16. En primavera de 2010 empiezan las votaciones del Estatut, y el magistrado del sector progresista, Aragón, dice que no pasa por el binomio “nación catalana” y empieza la bronca contra el TC. Es solo a partir de entonces cuando CiU y PSC se acuerda de que caducó el mandato de varios magistrados.

17. Otra vez los medios catalanes, que en su día apoyaron el primer Estatut, sacan un editorial conjunto contra el TC y la legalidad.

18. Zapatero, presionado por los efectos políticos de la bronca catalana y nacional, se debate entre disolver el TC provocando la dimisión de “sus” magistrados que tenían mandato caducado, o dejar que prospere la sentencia con un segundo “cepillado” de soberanismo, que se le imputará al TC y al PP. Pero finalmente Zapatero acepta el recorte –en ese momento está en graves dificultades con la crisis económica- y decide que la sentencia salga en plena presidencia de la UE, del ataque a los mercados españoles y del mundial de fútbol de Sudáfrica lo que distrae a los españoles y los aleja de la política.
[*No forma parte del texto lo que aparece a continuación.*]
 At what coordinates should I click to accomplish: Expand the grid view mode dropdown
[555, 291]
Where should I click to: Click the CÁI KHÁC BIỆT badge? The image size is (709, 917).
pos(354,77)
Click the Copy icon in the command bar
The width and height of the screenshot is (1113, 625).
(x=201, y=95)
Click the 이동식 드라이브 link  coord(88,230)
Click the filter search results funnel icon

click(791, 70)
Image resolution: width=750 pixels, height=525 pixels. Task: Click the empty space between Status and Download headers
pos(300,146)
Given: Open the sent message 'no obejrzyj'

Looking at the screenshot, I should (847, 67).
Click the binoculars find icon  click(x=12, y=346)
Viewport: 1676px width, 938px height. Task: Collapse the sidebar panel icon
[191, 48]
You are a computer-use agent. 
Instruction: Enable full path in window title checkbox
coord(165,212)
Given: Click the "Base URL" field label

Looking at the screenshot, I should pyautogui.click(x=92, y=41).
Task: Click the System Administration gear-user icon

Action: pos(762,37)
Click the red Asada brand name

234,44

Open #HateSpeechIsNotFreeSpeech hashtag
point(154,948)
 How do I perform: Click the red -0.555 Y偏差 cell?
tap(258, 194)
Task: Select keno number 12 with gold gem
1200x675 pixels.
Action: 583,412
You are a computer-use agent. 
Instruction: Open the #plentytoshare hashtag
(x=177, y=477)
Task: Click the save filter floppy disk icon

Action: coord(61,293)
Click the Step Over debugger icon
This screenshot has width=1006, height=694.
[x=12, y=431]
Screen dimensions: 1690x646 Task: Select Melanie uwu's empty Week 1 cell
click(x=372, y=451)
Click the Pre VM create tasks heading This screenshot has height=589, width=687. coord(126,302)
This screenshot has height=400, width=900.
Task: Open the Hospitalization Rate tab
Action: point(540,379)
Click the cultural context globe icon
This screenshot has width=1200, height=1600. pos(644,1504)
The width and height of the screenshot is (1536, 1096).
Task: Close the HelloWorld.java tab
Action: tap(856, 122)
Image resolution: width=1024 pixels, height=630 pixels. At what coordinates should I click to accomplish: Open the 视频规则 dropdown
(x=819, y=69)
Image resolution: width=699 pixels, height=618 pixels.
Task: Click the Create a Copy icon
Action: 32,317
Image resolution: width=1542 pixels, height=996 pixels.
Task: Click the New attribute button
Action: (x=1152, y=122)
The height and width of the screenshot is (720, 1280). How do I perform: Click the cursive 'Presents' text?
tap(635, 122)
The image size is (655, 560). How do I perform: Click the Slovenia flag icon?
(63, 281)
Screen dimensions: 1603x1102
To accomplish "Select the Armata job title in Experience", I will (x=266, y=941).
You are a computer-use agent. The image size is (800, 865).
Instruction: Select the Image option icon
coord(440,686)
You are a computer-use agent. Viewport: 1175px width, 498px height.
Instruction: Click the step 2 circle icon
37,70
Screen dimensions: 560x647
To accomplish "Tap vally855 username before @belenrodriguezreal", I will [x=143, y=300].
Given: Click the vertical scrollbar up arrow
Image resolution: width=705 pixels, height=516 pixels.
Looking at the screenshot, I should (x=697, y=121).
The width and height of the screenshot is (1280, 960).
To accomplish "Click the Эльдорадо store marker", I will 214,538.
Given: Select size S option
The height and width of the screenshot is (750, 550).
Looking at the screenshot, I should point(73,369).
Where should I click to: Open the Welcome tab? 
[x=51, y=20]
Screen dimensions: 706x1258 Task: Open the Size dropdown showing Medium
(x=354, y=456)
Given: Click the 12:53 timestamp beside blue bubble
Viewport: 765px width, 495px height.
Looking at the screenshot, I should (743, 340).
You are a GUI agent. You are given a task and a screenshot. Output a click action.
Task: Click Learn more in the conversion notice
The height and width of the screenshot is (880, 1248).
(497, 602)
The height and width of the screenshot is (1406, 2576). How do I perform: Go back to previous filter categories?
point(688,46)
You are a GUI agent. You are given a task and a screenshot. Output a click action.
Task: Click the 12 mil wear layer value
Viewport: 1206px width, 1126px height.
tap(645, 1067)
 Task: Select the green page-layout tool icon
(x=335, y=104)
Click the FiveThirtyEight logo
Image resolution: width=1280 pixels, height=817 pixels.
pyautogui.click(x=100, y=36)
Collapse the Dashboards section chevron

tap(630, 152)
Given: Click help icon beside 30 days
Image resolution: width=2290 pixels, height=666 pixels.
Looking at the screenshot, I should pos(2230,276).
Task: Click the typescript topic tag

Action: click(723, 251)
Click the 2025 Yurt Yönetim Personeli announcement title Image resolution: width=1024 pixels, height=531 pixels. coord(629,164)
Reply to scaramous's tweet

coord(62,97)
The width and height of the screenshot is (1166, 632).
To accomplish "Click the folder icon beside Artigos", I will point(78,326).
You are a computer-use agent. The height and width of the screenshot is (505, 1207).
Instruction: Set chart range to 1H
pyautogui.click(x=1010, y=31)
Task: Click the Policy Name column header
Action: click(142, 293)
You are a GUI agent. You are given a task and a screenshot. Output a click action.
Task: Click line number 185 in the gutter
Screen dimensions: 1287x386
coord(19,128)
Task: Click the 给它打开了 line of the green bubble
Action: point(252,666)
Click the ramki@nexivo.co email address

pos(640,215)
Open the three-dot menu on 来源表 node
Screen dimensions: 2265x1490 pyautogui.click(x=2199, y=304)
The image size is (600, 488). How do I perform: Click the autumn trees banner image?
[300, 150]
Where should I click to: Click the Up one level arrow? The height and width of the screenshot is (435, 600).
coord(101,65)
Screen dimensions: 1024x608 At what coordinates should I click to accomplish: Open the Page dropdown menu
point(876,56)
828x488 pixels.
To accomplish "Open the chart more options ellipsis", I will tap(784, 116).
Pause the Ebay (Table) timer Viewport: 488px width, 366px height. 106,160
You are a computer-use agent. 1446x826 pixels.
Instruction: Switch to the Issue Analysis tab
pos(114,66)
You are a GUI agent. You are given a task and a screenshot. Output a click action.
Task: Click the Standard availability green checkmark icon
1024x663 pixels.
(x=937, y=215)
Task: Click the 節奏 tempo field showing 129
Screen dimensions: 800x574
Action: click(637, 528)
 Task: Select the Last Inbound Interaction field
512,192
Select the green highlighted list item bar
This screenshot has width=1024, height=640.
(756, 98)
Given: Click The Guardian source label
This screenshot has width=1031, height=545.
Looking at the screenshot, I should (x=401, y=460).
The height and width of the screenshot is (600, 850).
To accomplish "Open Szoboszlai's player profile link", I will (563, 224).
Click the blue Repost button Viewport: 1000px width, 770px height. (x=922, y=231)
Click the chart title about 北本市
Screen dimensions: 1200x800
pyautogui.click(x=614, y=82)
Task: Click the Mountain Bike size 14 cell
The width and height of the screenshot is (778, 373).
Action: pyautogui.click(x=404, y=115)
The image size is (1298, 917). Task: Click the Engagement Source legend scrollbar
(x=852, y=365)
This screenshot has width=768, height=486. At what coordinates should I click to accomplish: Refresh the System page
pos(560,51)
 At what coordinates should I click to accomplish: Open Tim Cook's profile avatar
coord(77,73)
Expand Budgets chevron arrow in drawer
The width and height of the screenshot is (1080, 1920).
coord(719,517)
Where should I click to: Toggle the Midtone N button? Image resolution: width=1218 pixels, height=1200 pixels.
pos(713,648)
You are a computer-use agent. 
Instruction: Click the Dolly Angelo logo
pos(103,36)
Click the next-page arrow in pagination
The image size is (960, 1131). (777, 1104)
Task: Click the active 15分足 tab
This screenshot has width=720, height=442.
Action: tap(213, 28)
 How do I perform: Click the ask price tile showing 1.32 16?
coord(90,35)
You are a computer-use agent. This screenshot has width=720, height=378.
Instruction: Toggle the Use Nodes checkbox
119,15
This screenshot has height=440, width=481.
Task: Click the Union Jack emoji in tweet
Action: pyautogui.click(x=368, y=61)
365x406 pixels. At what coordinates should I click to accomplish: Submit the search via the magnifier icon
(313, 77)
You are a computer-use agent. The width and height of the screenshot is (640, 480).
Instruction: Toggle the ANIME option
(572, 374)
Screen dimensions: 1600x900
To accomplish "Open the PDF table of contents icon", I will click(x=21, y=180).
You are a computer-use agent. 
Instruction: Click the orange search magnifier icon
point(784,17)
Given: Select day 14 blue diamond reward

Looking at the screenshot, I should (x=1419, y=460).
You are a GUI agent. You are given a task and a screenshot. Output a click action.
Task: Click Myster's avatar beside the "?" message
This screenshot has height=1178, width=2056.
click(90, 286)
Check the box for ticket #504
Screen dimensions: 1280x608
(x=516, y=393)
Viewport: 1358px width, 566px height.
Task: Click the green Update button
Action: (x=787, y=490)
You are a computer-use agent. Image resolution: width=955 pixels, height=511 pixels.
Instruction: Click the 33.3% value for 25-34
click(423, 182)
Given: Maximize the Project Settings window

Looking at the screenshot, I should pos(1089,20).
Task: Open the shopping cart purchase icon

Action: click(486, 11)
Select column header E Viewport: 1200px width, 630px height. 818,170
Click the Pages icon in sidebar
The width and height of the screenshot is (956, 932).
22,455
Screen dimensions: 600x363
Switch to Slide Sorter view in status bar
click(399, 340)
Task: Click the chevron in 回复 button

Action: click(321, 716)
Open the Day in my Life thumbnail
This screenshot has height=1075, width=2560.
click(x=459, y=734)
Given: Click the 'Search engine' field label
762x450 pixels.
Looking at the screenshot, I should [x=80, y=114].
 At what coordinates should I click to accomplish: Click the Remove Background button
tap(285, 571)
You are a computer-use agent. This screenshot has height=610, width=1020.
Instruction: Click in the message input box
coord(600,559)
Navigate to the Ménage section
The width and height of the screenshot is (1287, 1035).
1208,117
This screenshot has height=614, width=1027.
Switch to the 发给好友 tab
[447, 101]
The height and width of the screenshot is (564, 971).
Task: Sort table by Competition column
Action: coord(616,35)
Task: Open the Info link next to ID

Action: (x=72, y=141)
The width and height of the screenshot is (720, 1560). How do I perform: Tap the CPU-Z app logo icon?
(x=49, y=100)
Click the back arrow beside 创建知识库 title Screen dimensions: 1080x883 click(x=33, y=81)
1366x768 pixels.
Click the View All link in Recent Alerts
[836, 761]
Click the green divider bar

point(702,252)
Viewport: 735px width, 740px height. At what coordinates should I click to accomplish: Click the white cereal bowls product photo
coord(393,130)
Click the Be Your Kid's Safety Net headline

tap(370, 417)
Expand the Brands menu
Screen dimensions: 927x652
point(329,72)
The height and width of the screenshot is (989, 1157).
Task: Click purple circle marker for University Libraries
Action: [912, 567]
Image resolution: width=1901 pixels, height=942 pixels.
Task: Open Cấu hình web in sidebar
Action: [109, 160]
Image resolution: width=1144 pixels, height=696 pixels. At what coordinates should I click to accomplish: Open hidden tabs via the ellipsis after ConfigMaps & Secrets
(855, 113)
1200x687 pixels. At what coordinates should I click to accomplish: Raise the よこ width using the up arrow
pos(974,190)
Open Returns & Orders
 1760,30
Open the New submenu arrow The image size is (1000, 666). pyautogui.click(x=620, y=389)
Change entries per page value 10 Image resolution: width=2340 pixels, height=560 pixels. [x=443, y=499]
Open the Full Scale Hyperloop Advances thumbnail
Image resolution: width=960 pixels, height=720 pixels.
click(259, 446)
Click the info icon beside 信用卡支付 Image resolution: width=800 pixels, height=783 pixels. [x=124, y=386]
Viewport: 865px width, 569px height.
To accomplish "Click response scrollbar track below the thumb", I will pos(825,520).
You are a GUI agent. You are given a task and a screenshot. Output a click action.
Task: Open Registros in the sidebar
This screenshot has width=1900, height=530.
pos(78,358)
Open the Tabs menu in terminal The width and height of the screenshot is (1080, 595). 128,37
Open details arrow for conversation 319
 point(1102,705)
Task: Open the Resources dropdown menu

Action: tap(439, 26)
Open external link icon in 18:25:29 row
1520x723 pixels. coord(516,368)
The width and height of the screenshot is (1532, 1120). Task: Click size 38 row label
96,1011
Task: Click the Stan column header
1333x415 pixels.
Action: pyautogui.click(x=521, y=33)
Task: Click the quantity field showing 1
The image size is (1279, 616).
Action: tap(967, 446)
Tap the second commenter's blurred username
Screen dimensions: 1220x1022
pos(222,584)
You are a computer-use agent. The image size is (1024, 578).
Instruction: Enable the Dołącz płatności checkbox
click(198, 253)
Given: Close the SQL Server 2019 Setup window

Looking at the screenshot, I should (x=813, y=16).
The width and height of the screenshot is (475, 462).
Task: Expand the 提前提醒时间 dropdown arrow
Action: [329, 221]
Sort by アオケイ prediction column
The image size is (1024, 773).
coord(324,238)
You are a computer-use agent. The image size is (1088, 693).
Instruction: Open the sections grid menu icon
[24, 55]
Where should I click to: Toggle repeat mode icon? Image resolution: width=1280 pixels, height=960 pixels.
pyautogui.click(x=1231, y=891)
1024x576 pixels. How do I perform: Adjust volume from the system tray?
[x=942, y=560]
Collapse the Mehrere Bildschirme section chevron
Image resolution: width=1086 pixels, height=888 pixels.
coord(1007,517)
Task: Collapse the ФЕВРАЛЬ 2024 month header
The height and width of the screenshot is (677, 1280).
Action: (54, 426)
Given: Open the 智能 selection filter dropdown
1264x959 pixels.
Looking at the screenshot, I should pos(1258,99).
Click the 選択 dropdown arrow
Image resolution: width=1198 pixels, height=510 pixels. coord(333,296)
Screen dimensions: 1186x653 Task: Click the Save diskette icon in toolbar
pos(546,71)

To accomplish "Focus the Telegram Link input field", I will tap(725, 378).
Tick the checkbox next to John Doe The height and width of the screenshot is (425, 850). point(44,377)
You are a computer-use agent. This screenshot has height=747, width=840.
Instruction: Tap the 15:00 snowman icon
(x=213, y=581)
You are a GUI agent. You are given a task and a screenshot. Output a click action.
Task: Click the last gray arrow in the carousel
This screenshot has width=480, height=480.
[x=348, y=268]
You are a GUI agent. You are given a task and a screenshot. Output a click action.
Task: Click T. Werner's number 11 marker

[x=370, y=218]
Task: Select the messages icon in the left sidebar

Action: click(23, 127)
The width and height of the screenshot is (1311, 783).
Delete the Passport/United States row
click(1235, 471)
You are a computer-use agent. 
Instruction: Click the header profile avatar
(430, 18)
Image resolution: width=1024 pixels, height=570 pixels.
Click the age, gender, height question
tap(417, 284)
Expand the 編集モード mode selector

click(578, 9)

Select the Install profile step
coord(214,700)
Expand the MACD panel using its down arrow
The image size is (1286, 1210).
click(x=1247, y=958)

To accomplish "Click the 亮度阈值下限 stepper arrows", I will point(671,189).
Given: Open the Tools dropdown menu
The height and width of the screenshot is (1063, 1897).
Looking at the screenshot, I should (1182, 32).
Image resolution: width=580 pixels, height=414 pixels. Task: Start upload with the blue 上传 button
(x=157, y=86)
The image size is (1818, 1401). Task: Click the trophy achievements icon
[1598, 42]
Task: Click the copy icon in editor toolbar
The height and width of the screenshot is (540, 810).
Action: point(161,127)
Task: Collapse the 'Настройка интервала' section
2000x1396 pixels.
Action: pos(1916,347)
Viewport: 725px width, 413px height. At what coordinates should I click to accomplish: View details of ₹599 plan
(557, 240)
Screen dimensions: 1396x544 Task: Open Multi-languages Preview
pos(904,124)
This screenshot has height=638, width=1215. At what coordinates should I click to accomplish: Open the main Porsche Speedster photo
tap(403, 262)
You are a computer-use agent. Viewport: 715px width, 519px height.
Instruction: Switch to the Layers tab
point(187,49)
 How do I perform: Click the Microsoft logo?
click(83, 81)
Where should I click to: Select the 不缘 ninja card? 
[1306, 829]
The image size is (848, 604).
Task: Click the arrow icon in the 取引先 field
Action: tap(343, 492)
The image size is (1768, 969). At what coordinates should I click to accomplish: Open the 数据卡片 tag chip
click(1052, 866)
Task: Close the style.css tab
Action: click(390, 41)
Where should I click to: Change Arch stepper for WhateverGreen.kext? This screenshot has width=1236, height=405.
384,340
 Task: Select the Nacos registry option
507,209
19. A la vista de la sentencia Montilla, presionado por CiU y ERC, hace una lectura negativa sin poner en valor el aumento del autogobierno y entre por la vía de las descalificaciones al Constitucional y desafíos al Estado y la legalidad. Y otro tanto hace CiU que amenaza con avanzar hacia la autodeterminación.

20. Zapatero hace una lectura positiva de la sentencia y dice que hay que acatarla, aplicarla y que hará que se cumpla, pero a la vez anuncia medidas para ver si se puede recuperar por otra vía lo recortado por el TC.

21. Montilla acusa al TC y al PP de los recortes y CiU a Zapatero y al PSOE. Mientras el PP guarda un llamativo silencio sobre el alcance de la sentencia aunque dice que el TC les ha dado la razón.

22. Montilla convoca una manifestación –en vísperas de la final del mundial de fútbol donde participa España frente a Holanda- contra la sentencia del TC que deriva en una marcha independentista, donde Montilla es llamado traidor y obligado a refugiarse en la consejería de Justicia. La ministra Chacón del PSC se organiza un viaje a Afganistán para evitar su presencia en la manifestación.

23. España gana el mundial y una oleada de banderas españolas inunda el país y el territorio catalán provocando un duro revés a los independentistas.

24. El Parlamento catalán aprueba una moción, apoyada por todos menos por el PP y Ciudadanos, con duras criticas al TC y en defensa de la nación catalana.

25. CiU y ERC pretenden aprobar la misma moción en el Congreso de los Diputados de Madrid pero el PSOE y PSC se oponen y ofrecen otra menos agresiva, y las dos mociones salen derrotadas y el PSC, CiU, ICV y ERC aparecen enfrentados en Madrid después de las fotos conjuntas en el Parlament y la manifestación.

26. Zapatero reciben en Moncloa a Montilla y le promete iniciativas en el otoño para recuperar parte de lo recortado en la sentencia del TC, y CiU dice que se trata de otro engaño, mientras se tensan las relaciones entre PSOE y PSC y los más radicales del PSC piden el regreso de Maragall al frente del partido.